To address the inefficiency of reward modeling in RLHF caused by scarce and costly human preference annotations, this paper proposes a novel active reward modeling framework. Our method is the first to integrate the Fisher Information Criterion with optimal experimental design theory into LLM reward modeling, jointly optimizing representation-space explorability and discriminability of moderate reward differences to select high-information preference pairs. We further introduce a cross-prompt contrastive mechanism and construct an efficient active learning framework grounded in linear-layer sensitivity analysis. Extensive experiments across multiple open-source LLMs and benchmark datasets demonstrate that our approach significantly outperforms existing active learning baselines, achieving superior trade-offs among annotation efficiency, model performance, training stability, and computational overhead.

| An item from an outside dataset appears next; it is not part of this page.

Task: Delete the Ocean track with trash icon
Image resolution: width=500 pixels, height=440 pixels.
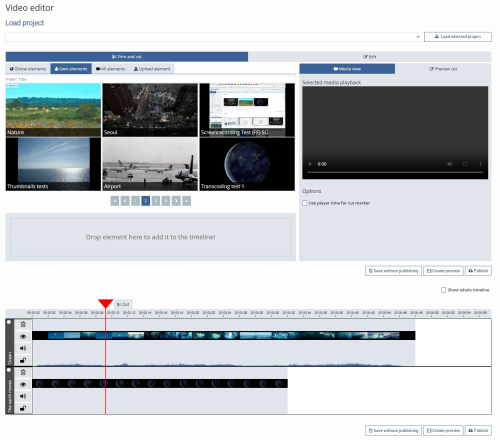Action: pyautogui.click(x=23, y=324)
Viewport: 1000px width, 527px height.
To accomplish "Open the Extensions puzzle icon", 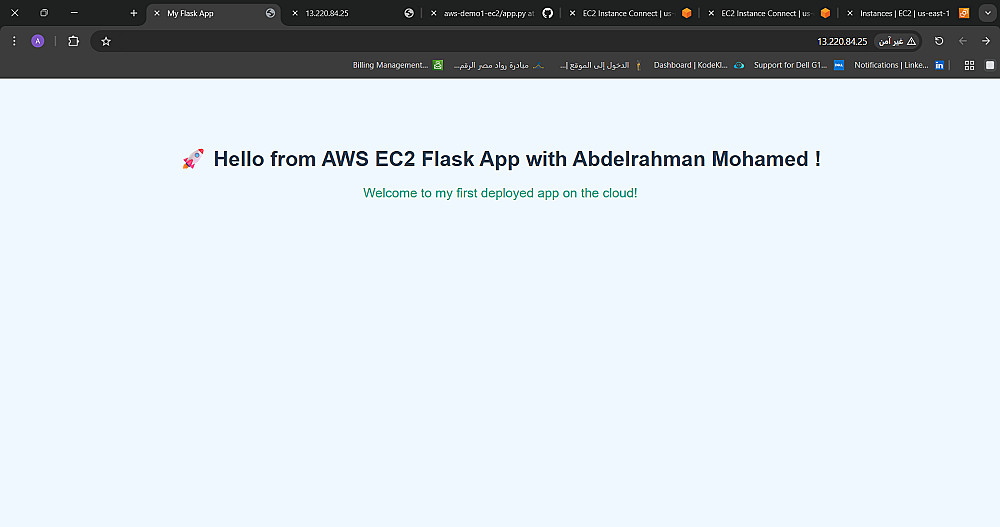I will (73, 41).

Building neural reward models from human preferences is a pivotal component in reinforcement learning from human feedback (RLHF) and large language model alignment research. Given the scarcity and high cost of human annotation, how to select the most informative pairs to annotate is an essential yet challenging open problem. In this work, we highlight the insight that an ideal comparison dataset for reward modeling should balance exploration of the representation space and make informative comparisons between pairs with moderate reward differences. Technically, challenges arise in quantifying the two objectives and efficiently prioritizing the comparisons to be annotated. To address this, we propose the Fisher information-based selection strategies, adapt theories from the classical experimental design literature, and apply them to the final linear layer of the deep neural network-based reward modeling tasks. Empirically, our method demonstrates remarkable performance, high computational efficiency, and stability compared to other selection methods from deep learning and classical statistical literature across multiple open-source LLMs and datasets. Further ablation studies reveal that incorporating cross-prompt comparisons in active reward modeling significantly enhances labeling efficiency, shedding light on the potential for improved annotation strategies in RLHF.